Но Бетуша и не помышляла о том, чтобы опомниться. Ей казалось, что на нее смотрит тот самый меланхоличный, бледный человек, Гафнер, и одобряет ее слова. «Ах, если бы это было на самом деле!» – подумала она и продолжала:
– Мы верили, что мы старые девы, потому что нас убедили в этом, а Миша верит, что у него плохая наследственность после матери, потому что это утверждает его собственный учитель. И ты это терпишь, тебе даже в голову не приходит посмотреть, что с Мишей происходит.
– А что происходит? – спросила Гана, наугад ударяя пальцем по клавишам. – Его родной отец считает, что Миша пошел в мать.
– Его родной отец такой же эгоист, как ты, тоже не любит себя утруждать, – продолжала Бетуша. – И будь сто раз правдой, что Миша дебильный, правильно ли попрекать его и убеждать в этом?
«Чего она так волнуется, ведь это же ее не касается?» – удивленно думала Гана, сидя на вращающемся стуле и глядя снизу вверх на пылающее лицо Бетуши. Гана не сердилась на сестру, наоборот, соглашалась с каждым ее словом и по сравнению с нею казалась себе дряхлой, столетней, ожесточившейся. «Да, это верно, – думала она, – мы открываем сиротские приюты, но о сироте, живущем в нашем собственном доме, не заботимся, мы вкладываем в музыку страсть и чувство, а друг к другу не питаем ни чувств, ни страсти. Борн спасает народ, а для родного сына пальцем шевельнуть не может».
– Хорошо тебе говорить, – вздохнула Гана. – Ты свою жизнь лучше устроила. А я…
– Ты! Да что ты говоришь! Разве ты не счастлива? Разве не любишь Борна?
– Нет, – ответила Гана. – Мне смешны его напомаженный пробор и его славянское предприятие. Я вышла за него, чтобы не заниматься всю жизнь шитьем, но мне не следовало это делать, лучше б уж осталась при своем шитье. Первое время после свадьбы, пока мы были в Париже, я была счастлива, но только потому, что любила Париж, а не Борна. Ты сама себе хозяйка, ты не должна притворяться, а я все время притворяюсь. Как замечательно ты злишься, чуть не плачешь из-за страданий несчастного сиротки! А я уже не способна на это. Нет, не следовало мне выходить за Борна.

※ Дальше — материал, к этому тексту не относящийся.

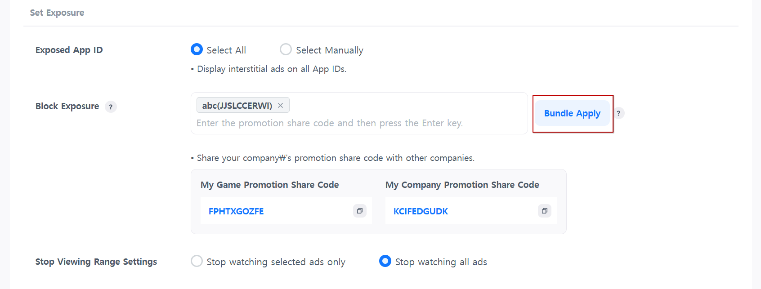The width and height of the screenshot is (761, 289).
Task: Copy the My Company Promotion Share Code
Action: coord(544,211)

– Я не знала… – прошептала Бетуша. «Неужели же я, бедная, косая старая дева, – думала она, – лучше устроила свою жизнь, чем она?»
– Единственная любовь, которую я лелеяла, была Франция, – продолжала Гана. – Но Борн заработал на несчастье Франции огромные деньги, радовался каждому ее поражению, и я, я радовалась вместе с ним. Теперь я о Франции не могу подумать без стыда. Чувствуешь, как здесь пахнет духами? Это «Императорские фиалки», он собственноручно опрыскал все так обильно, что дурно становится. Зачем он это делает? Для рекламы, чтобы об этих духах говорили еще больше. Это одна из его замечательных идей. Хоть бы эта идея не так сильно пахла и беспрерывно не напоминала мне, что нам мало Седана, что мы зарабатываем и на Французской республике.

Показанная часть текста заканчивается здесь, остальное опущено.